5 À l’exception, d’une part, des travaux de Fuchs sur la paraphrase qui distinguent les différents niveaux impliqués (linguistique, référentiel, pragmatique), et d’autre part, de l’école genevoise (cf. pour un aperçu synthétique, Roulet et al. 2001) qui propose un modèle d’organisation discursive autour des notions telles qu’acte principal et relations subordonnées, par exemple. On trouve également l’appellation de « relation interactive » chez Roulet et al. (1985).

6 Cette dernière caractéristique ne fait pas l’unanimité. Ainsi, pour Hobbs (1990), la relation est plutôt coordonnante, car elle implique deux noyaux équipollents. Nous pouvons l’envisager aussi comme symétrique quand il est question de paraphrase entre termes.

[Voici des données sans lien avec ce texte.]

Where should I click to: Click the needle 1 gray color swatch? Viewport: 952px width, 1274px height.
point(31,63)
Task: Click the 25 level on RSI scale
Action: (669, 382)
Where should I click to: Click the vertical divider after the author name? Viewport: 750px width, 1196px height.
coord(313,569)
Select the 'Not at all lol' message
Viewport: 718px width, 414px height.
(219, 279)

7 Même si, à bien réfléchir, le sens courant n’est pas non plus si accueillant que cela…

8 Cette solution est proposée pour la relation d’élaboration par Knott et al. (2001) pour globalement les mêmes raisons que celles qu’on évoque.

9 Même si le fait de la considérer comme lâche est assez contradictoire avec le fait que la reformulation appartient aux relations sémantiques. Cornish (2009) préfère de ce fait placer la reformulation dans les relations textuelles.

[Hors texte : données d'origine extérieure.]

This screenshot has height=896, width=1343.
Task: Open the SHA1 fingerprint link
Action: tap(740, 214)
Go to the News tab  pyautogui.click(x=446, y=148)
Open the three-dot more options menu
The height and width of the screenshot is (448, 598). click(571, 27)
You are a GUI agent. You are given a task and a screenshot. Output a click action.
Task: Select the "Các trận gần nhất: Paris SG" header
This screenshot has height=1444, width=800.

10 Nous admettons fort volontiers que ceci n’est pas un argument scientifique…

11 L’enjeu qui sous-tend l’option 1 est souligné, de manière analogue, par Rabatel (2017 : 68) : « J’ai certes souvent plaidé en faveur de continuums, mais pas au prix de confondre des phénomènes reposant sur des formes et des structures différentes. »

12 Nous reprenons une partie de nos arguments avancés dans Vassiliadou (2019).

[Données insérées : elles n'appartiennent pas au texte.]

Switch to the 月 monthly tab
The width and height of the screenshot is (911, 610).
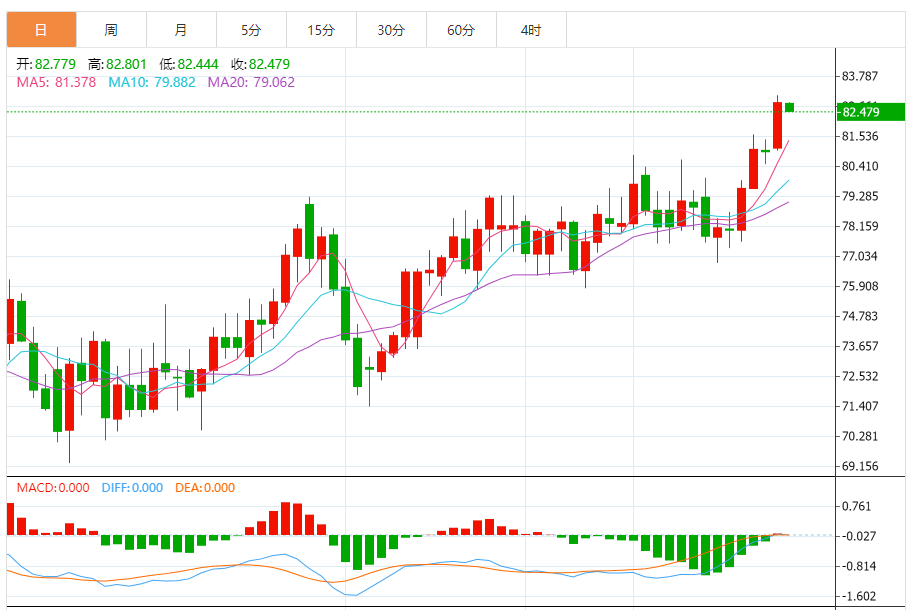[181, 30]
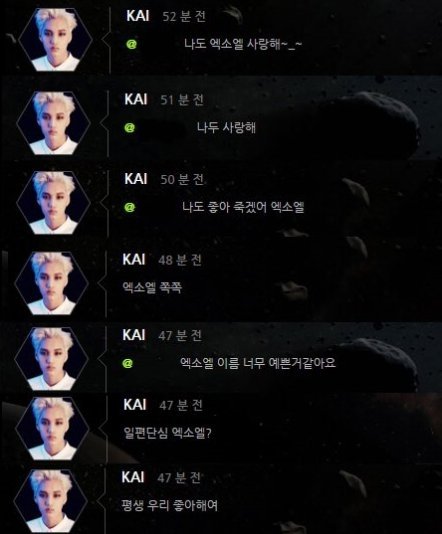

13 C’est également la position prise dans Bres et al. (2019) qui à la question « Est-ce à dire que tout énoncé dialogique soit correspond à un énoncé reformulant soit inclut une reformulation ? » répondent par la négative : « La réponse est non. Nous distinguerons, autant que faire se peut, la reformulation d’autres actes de parole de reprise (nous utilisons ce terme comme hyperonyme) proches mais cependant différents, moins fréquents et plus marqués, comme la citation, l’écho, la répétition, la récitation, dans lesquels la relation entre énoncé(e) et énoncé(e) n’est pas identique à ce qu’elle est dans la reformulation » (fiche Reformulation).

14 Dans le cadre de la RST de Mann & Thompson (1988), on aurait une relation d’antithèse qui est foncièrement différente de celle de reformulation rien que par leur niveau de réalisation : présentationnel pour l’antithèse, sémantique (thématique) pour la reformulation.

15 C’est-à-dire ne fait habituellement pas partie de la liste des marqueurs « d’opération résumante ». Beeching (2002), par exemple, considère qu’il s’agit d’un emploi marginal et choisit de le traiter à part.

16 Rabatel (2017 : 68) en fait le même constat en reconnaissant que « c’est seulement à partir du moment où j’ai travaillé sur ces trois formes de retour réflexif (reprises, répétitions, reformulations) que j’ai mieux mesuré ce qui les distingue au plan sémio-linguistique ».